Classic Musicals From The Dream Factory
In addition to the 1985 compilation film That's Dancing!, the second volume of Warner DVD's "Classic Musicals From The Dream Factory" series offers three fine-but-unexceptional films directed by Norman Taurog, and three films directed by the maestros of the MGM musical: Stanley Donen, Vincente Minnelli, and Charles Walters. Two are Fred Astaire vehicles, paired up in the same DVD case: Donen's Royal Wedding and Walters' The Belle Of New York. The Walters film is a slip of nothing, with Astaire as a Gay '90s rake who seduces upstanding charity worker Vera-Ellen. But it's a sterling example of how Walters put his touch on every musical he directed, staging boisterous song-and-dance routines that have rooms full of people overcoming their troubles—and their baser impulses—by putting on happy faces and leaping about.
Royal Wedding, by contrast, is all about Donen piling on the gimmickry, using everyday situations and objects to make a gray world more fun. Astaire teams up with Jane Powell as a brother-sister act that tours England, falling in love with a pair of already-attached locals. But what everyone remembers about Royal Wedding is Astaire and Powell dancing on a rocking cruise liner, Astaire dancing around a gym with a coat-rack as a partner, and most memorably, Astaire dancing on the walls and ceiling. It's a shtick-filled movie, but every number is thought through, telling the story even better than the dialogue.

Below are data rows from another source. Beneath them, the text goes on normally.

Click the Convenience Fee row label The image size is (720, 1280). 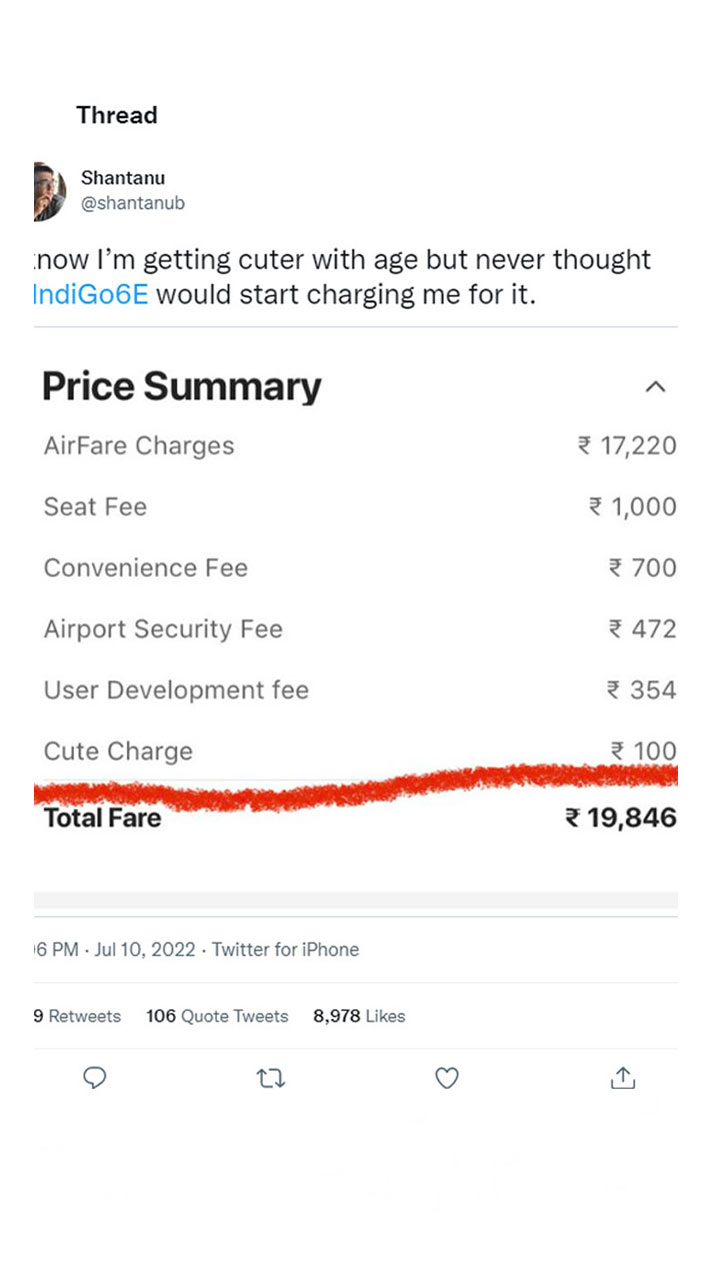point(146,568)
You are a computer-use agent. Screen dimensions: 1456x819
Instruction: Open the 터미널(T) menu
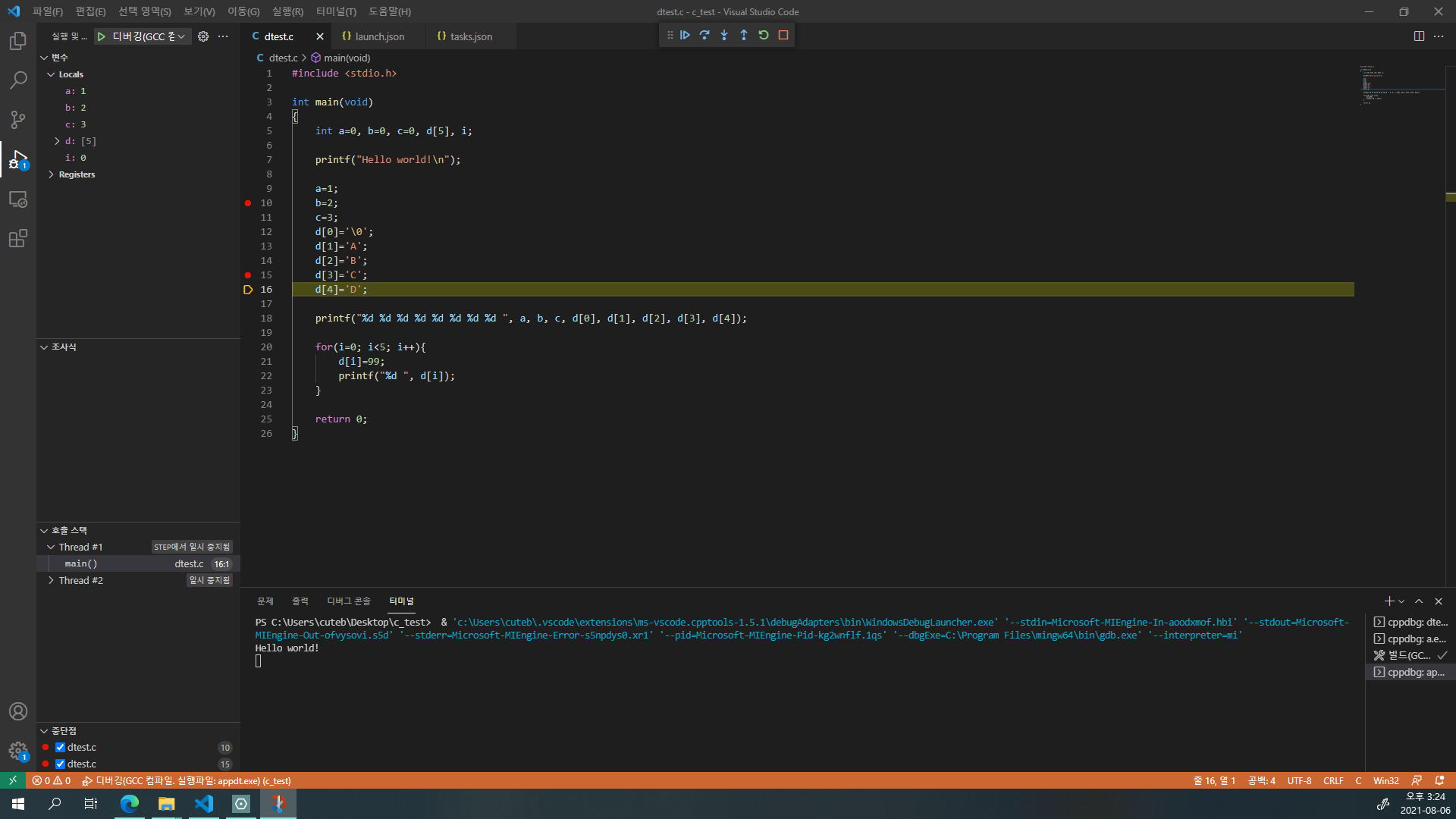tap(336, 11)
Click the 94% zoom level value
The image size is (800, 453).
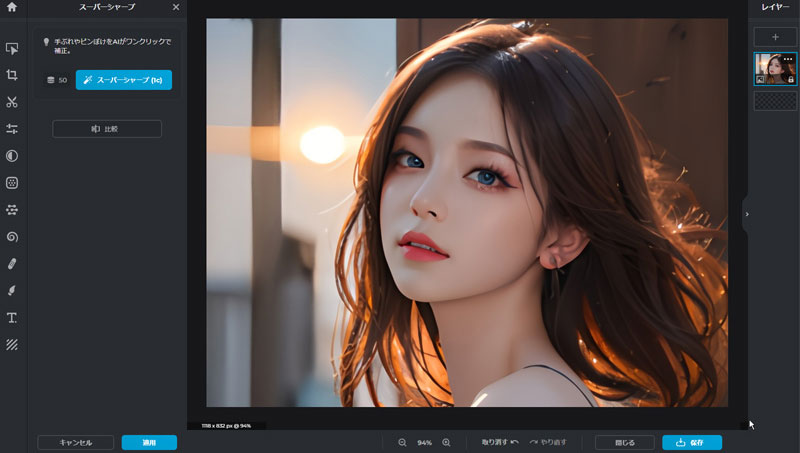(x=424, y=442)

Vincente Minnelli's The Pirate is a more polished affair—perhaps to a fault. Judy Garland plays a Caribbean aristocrat about to be married to her town's mayor, but enamored of a legendary outlaw. Gene Kelly plays an actor who poses as the pirate to win her heart. The twisty plot grinds too slowly, but Kelly and Garland are game, and Minnelli exhibits all his trademarks: the overt theatricality, the larger-than-life color, and the undertone of gravity that grounds even the silliest bits of business in real frustration, fear, and melancholy.
Given the distinctive styles of the MGM directors—not to mention choreographers like Hermes Pan, Gower Champion, Michael Kidd, and Bob Fosse—it's too bad That's Dancing doesn't examine the studio's craftsmen in greater detail, analyzing what made them unique. But at least it gives over a good chunk of its running time to Busby Berkeley, who arranged scantily clad women on huge stages in geometric patterns, treating them more as props than people. Without stating it as such, the movie suggests that every director of musicals since—including Donen, Minnelli, and Walters—has had to deal with Berkeley's legacy, and either react against or affirm his vision of how to move people, literally and figuratively.
Key features: Vintage cartoons, shorts, and outtakes, a highly informative scholar commentary on The Pirate, plus a wonderful hourlong TCM interview with Donen on Royal Wedding.